Mumsnet has not checked the qualifications of anyone posting here. If you need help urgently or expert advice, please see our domestic violence webguide and/or relationships webguide. Many Mumsnetters experiencing domestic abuse have found this thread helpful: Listen up, everybody

Am I a bad friend

10 replies

Allbutone · 02/08/2023 05:19

So recently I separated from my partner due to it being abusive and toxic. During that time my sons birthday was coming up, I decided to throw him a small party with family only.
My friend messaged me and asked if I was free the day before my sons party.
I decided to invite her; however, I instantly regretted it then quickly changed my mind and uninvited her the next day and said that the party was cancelled. Which was true! It was meant to be a mums but decided to do it at mines last min.
The next day she saw posts of my sons party, which my sister and SIN posted.
Since then I haven't discussed it with her and she hasn't asked me. It has been awkward.
This was a few moths ago. She has retaliated by not inviting me to a private party she had.
Am I in the wrong?

OP posts:
MaggieBsBoat · 02/08/2023 05:23

I think if you don’t address the elephant in the room then you are.
Why did you do this in any case. It’s odd. You need to speak to her otherwise it looks really bad. I would feel really sad if this were done to me.

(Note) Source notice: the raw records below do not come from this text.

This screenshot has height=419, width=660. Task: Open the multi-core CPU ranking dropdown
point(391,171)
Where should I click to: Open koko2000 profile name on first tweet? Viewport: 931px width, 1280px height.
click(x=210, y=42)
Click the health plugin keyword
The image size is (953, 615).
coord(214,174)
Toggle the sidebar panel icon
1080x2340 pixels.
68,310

Allbutone · 02/08/2023 05:24

MaggieBsBoat · 02/08/2023 05:23

I think if you don’t address the elephant in the room then you are.
Why did you do this in any case. It’s odd. You need to speak to her otherwise it looks really bad. I would feel really sad if this were done to me.

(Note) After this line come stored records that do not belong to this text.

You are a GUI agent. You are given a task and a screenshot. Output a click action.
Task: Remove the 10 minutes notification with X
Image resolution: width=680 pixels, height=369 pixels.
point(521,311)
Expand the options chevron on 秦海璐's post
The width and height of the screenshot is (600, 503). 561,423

It has been a while now! It just feels awkward.
It is quite odd but I wasn't in the right headspace to be honest.

OP posts:
Allbutone · 02/08/2023 05:33

What would the best way to go about this be?

OP posts:
MaggieBsBoat · 02/08/2023 05:37

i think it’s depends on how you normally communicate. But if it’s going to be hard to say it all clearly and honestly then an email is a good shout.
i once had to apologise to a friend and we weren’t talking very well at the time so I sent a very heartfelt email saying sorry and explaining what had been going on in my head.
The fact that this was months ago but it’s still there shows it has grown legs so to speak. You care about her and made a mistake. Just be honest.

Ahwhatthehell · 02/08/2023 06:42

I think it’s time to take the bull by the horns and own your mistake op. You were obviously in a stressful phase back then. Maybe text her and explain how you weren’t in a great frame of mind at the time. Tell her it’s really playing in your mind because the last thing you’d want to do is upset her. Apologise. Nobody’s perfect, but I do think you should address it and say sorry.

pilates · 02/08/2023 06:49

Yes, because you lied. You don’t treat friends like that. Apologise but don’t be surprised if it’s not the same.

tuvamoodyson · 02/08/2023 08:16

But the party wasn’t cancelled?? Yes, imo, you’re in the wrong.

Scienceadvisory · 02/08/2023 09:48

I don't understand why you lied about the party being cancelled. You were meant to be meeting your friend the day before so the party seems irrelevant.

AnneLovesGilbert · 02/08/2023 09:51

pilates · 02/08/2023 06:49

Yes, because you lied. You don’t treat friends like that. Apologise but don’t be surprised if it’s not the same.

Exactly. You should feel awkward!

CurlewKate · 02/08/2023 09:56

So you invited her to something. Then uninvited her with a lie and get found out. Now you're wondering why she didn't invite you to her party. Is that right?